Amnesty International has a simple but incredibly useful tool called YouTube DataViewer. Once you’ve entered the video’s URL, this tool will extract the clip’s upload time and all associated thumbnail images. This information – which isn’t readily accessible via YouTube itself – enables you to launch a two-pronged verification search.
If multiple versions of the same video are hosted on YouTube, the date enables you to identify the earliest upload. This is most likely to be the original.

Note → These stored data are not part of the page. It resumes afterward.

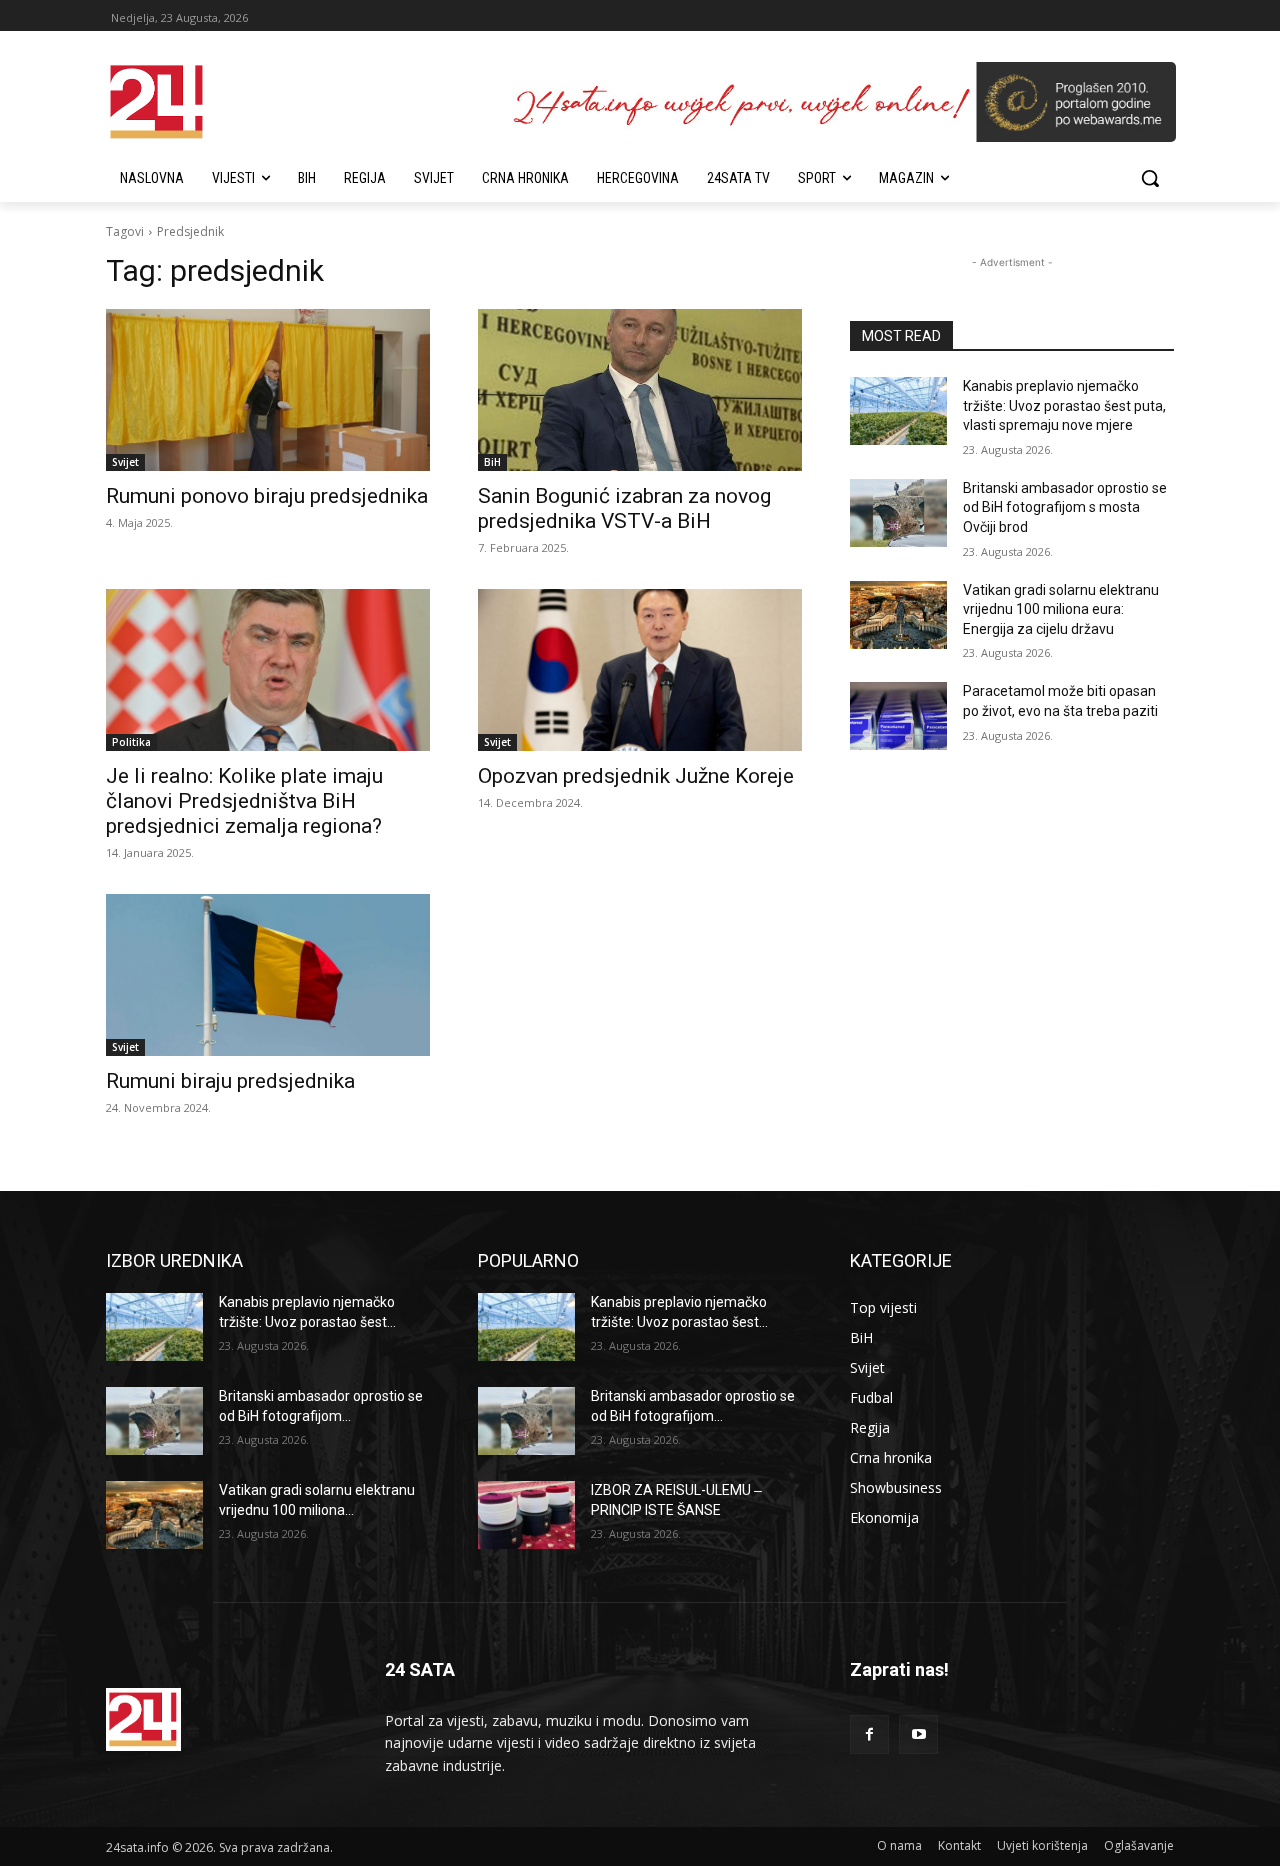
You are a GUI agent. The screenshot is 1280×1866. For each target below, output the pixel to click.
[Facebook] (869, 1734)
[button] (1150, 178)
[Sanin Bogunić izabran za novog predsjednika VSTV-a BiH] (640, 390)
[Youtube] (918, 1734)
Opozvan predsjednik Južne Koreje (636, 776)
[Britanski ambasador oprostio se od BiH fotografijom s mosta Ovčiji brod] (898, 513)
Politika (131, 742)
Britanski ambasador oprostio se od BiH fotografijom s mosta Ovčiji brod (1065, 507)
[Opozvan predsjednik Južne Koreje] (640, 670)
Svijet (125, 462)
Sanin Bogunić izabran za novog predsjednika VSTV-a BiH (624, 508)
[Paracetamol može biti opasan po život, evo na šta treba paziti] (898, 716)
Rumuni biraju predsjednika (230, 1081)
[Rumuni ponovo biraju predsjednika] (268, 390)
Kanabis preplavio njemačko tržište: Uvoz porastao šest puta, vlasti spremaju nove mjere (1064, 405)
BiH (492, 462)
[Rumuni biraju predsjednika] (268, 975)
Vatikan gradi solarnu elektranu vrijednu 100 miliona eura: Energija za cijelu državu (1061, 609)
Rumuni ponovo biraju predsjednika (267, 496)
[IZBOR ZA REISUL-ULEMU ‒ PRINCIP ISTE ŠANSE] (526, 1515)
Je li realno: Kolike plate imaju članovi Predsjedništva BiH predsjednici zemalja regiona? (244, 801)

The thumbnails can also be used in a reverse image search to find web pages containing the video, offering a quick and powerful method for identifying older versions or uses of the same video.
Jeffrey’s Exif Viewer
Photos, videos and audio taken with digital cameras and smartphones contain Exchangeable Image File (EXIF) information: this is vital metadata about the make of the camera used, and the date, time and location the media was created. This information can be very useful if you’re suspicious of the creator’s account of the content’s origins. In such situations, EXIF readers such as Jeffrey’s Exif Viewer allow you upload or enter the URL of an image and view its metadata.

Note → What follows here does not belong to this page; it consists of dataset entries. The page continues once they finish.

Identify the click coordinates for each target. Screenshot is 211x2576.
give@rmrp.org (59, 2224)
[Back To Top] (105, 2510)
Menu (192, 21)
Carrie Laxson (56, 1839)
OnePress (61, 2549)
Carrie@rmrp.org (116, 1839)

Below is the EXIF data of a photograph I took of a bus crash in Poole in August 2014. It’s very comprehensive; had I claimed the photo was taken, say, last week in Swanage, it would be very simple to disprove. It is worth noting that while Facebook, Instagram and Twitter remove EXIF data when content is uploaded to their servers, media shared via platforms such as Flickr and WhatsApp still contain it.
FotoForensics
FotoForensics is a tool that uses error level analysis (ELA) to identify parts of an image that may have been modified or “photoshopped”. This tool allows you to either upload, or enter the URL of a suspicious image and will then highlight areas where disparities in quality suggest alterations may have been made. It also provides a number of sharing options, which are useful for challenging the recirculation of inaccurate information, because they allow you to provide a direct link to your FotoForensics analysis page.
WolframAlpha
WolframAlpha is a “computational knowledge engine”, which allows you to check weather conditions in at a specific time and place. You can search it using criteria such as “weather in London at 2pm on 16 July, 2014”. So if, for example, a photo of a freak snowstorm has been shared to your timeline, and WolframAlpha reports that it was 27 degrees and clear when the photo was purportedly taken, then alarm bells ought to be ringing.
Online maps
Identifying the location of a suspicious photo or video is a crucial part of the verification process. Google Street View, Google Earth (a source of historical satellite images) and Wikimapia (a crowd-sourced version of Google Maps, featuring additional information) are all excellent tools for undertaking this kind of detective work.
You should identify whether there are any reference points to compare, check whether distinctive landmarks match up and see if the landscape is the same. These three criteria are frequently used to cross-reference videos or photos, in order to verify whether or not they were indeed shot in the location the uploader claims.
Google Earth, in particular, has been put to incredible use by Elliot Higgins AKA Brown Moses, of Bellingcat – a site for investigative citizen journalism.